磁気ビーズを用いた分離技術は、DNA抽出、タンパク質精製、ウィルス精製、エクソソーム精製から細胞分離まで幅広く活用されています。その仕組みと、遠心分離法やカラム法との比較を解説します。

磁気ビーズとは、酸化鉄（磁性体）のコアをポリマーなどでコーティングした、ナノメートルからマイクロメートルオーダーの微小な粒子です。表面には、ターゲットに親和性結合をする物質(リガンド)が固定化されています。

分離の4つのステップ

1. 結合（Binding）：サンプルに磁気ビーズを添加。ビーズ表面のリガンドがターゲット（DNAや特定の細胞表面抗原）に結合します。

2. 集磁（Collection）：チューブの外側から磁石を近づけます。ターゲットに結合したビーズが磁石に引き寄せられ、チューブの壁に固定されます。

3. 洗浄（Washing）：磁石を当てたまま上清を吸引し、洗浄液を加えます。磁石を離し、ビーズを懸濁した後、再度磁石を当て、上清を吸引します。これを指定数繰り返して洗浄を行います。

4. 溶出・回収（Elution）：磁石を離し、溶出液を加えてターゲットをビーズから乖離させます。再度磁石を当て、ターゲットの因子が溶出した上清を回収します。

• 物理的ダメージが少ない：遠心分離（スピンカラム法など）のような強い重力やせん断力がかからないため、長鎖DNAが断片化しにくいのが特徴です。

• 自動化への適用：「液を吸引し、吐出する」という単純な動作で操作が完結するため、自動精製装置との相性が良く、多検体処理に適しています。

• 「ポジティブ分離」と「ネガティブ分離」が可能：

  ポジティブ分離：必要な細胞を直接ビーズで集める方法。
  ネガティブ分離：不要な細胞をビーズで除き、上清に残ったターゲット細胞を得る方法。

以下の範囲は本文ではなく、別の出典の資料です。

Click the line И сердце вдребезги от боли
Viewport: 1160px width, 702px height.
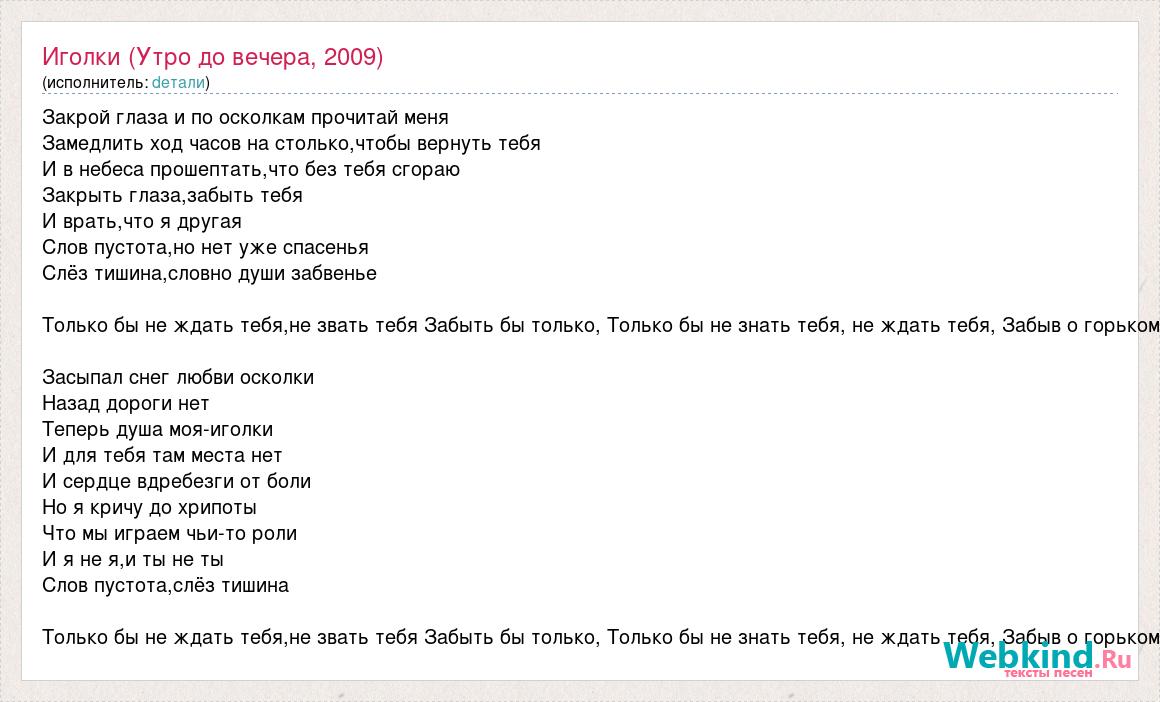click(x=177, y=482)
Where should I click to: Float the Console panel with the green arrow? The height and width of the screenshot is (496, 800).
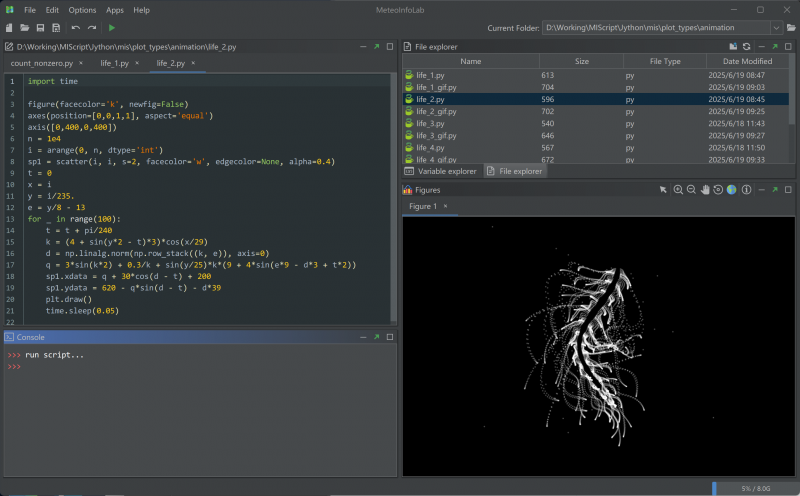click(x=376, y=337)
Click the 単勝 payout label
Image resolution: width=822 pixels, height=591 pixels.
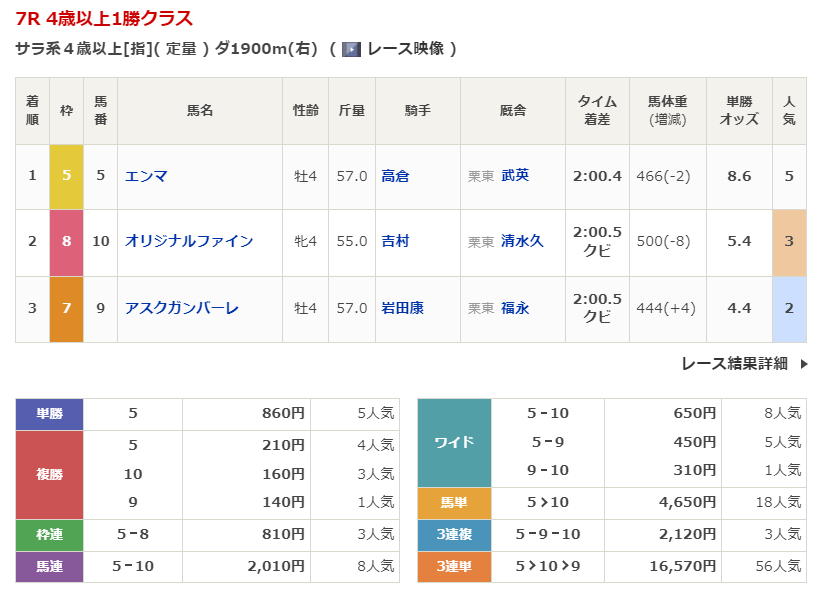(x=49, y=413)
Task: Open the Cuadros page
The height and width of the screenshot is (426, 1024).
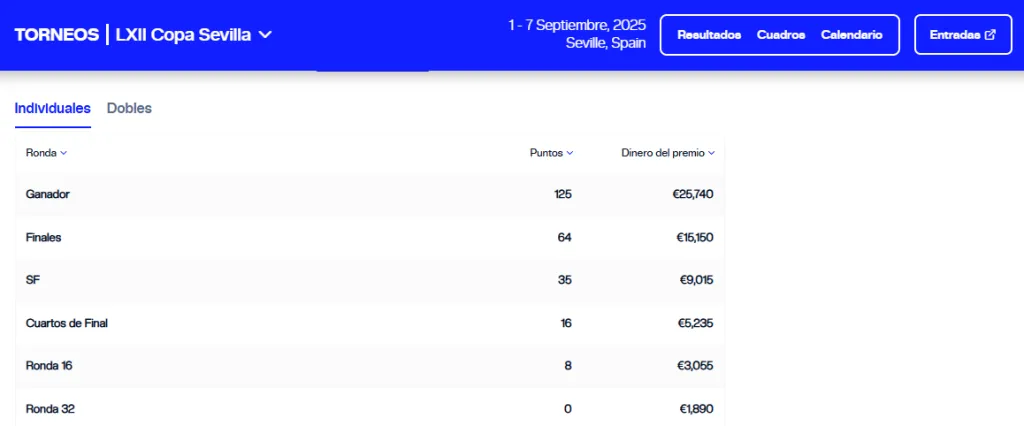Action: coord(781,35)
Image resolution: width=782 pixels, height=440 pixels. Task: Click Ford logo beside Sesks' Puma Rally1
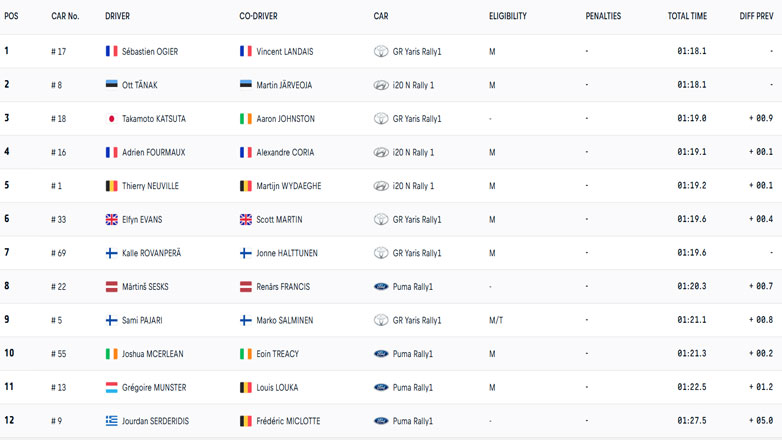380,287
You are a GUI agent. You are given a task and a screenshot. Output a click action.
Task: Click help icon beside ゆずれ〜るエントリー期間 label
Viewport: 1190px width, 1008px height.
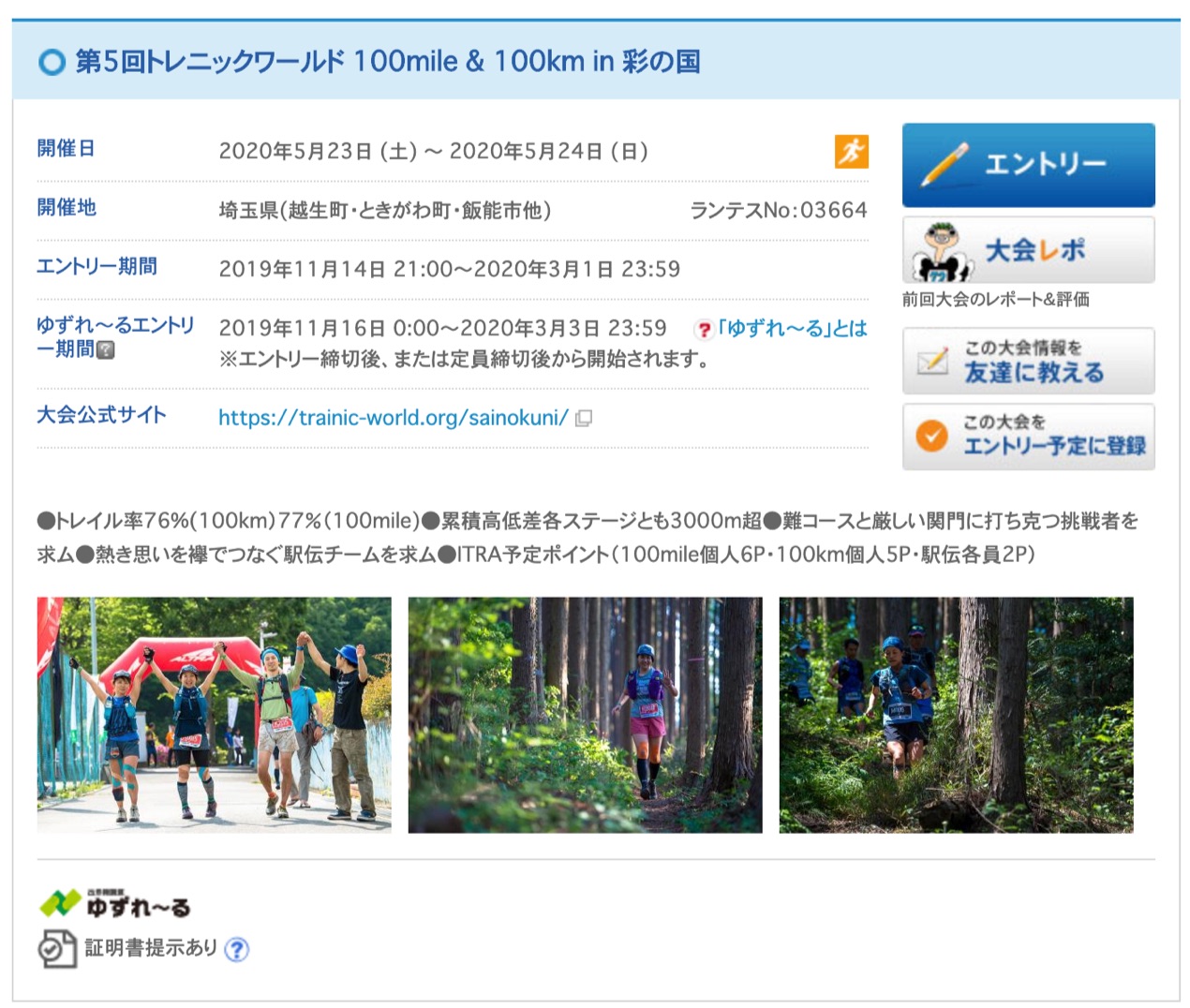(x=106, y=350)
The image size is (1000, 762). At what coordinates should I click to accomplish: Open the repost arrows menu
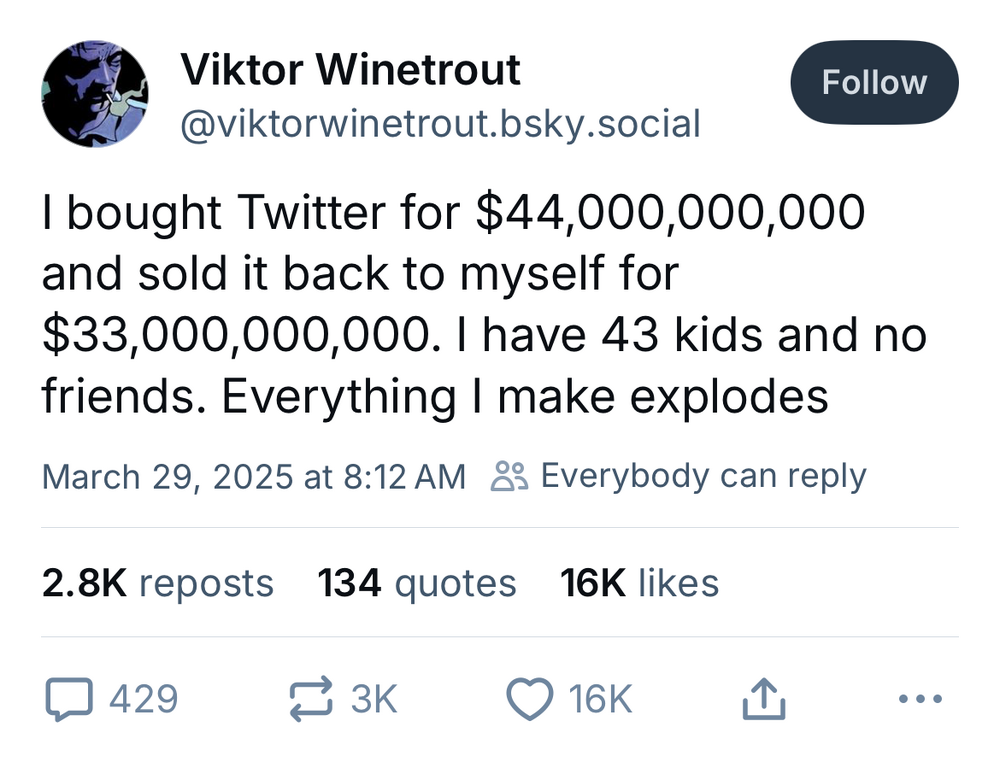pyautogui.click(x=310, y=699)
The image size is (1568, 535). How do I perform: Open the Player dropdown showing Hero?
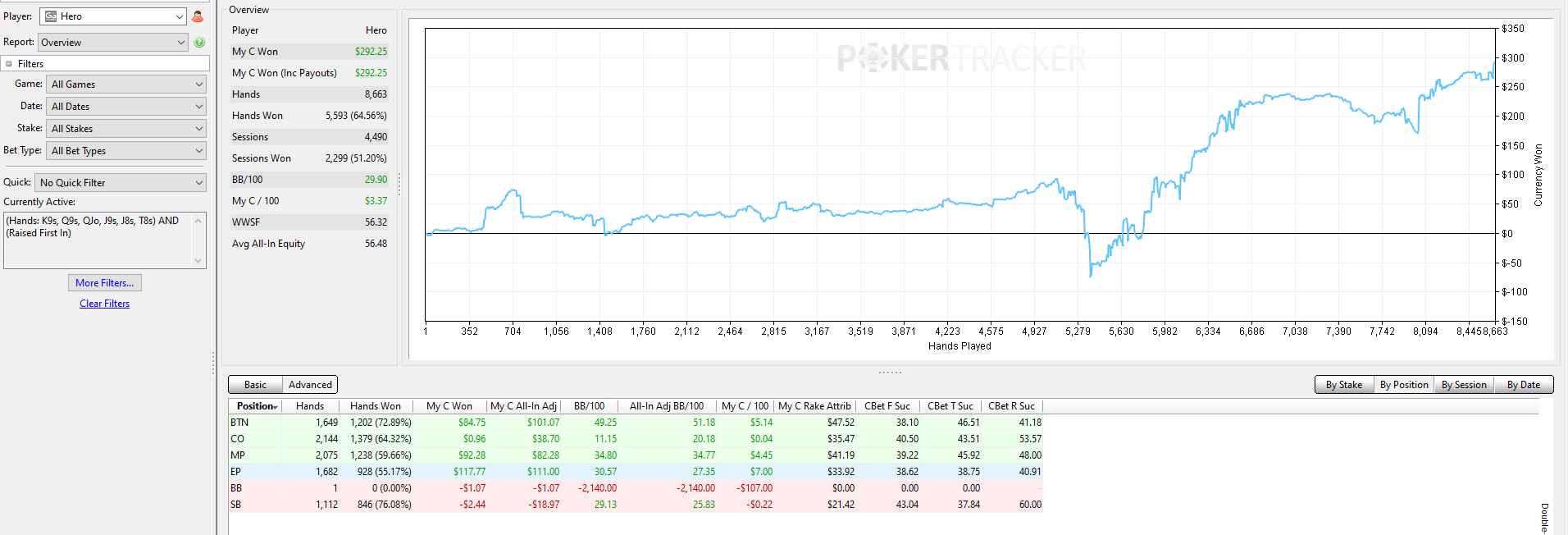coord(114,16)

• 細胞へのストレスが小さい：遠心分離や長時間のフローサイトメトリー（FACS）に比べ、短時間かつ穏やかな環境で分離できるため、細胞へのストレスを小さくできます。

• 簡便なセットアップ：FACS等の装置がなくても、磁石スタンドのみで細胞分離が可能です。

• 時間の短縮：遠心が不要でトータルの作業時間が削減されます。

• ヒューマンエラーの低減：自動化が容易であるため、テクニックによるデータのバラツキを抑え、再現性が向上します。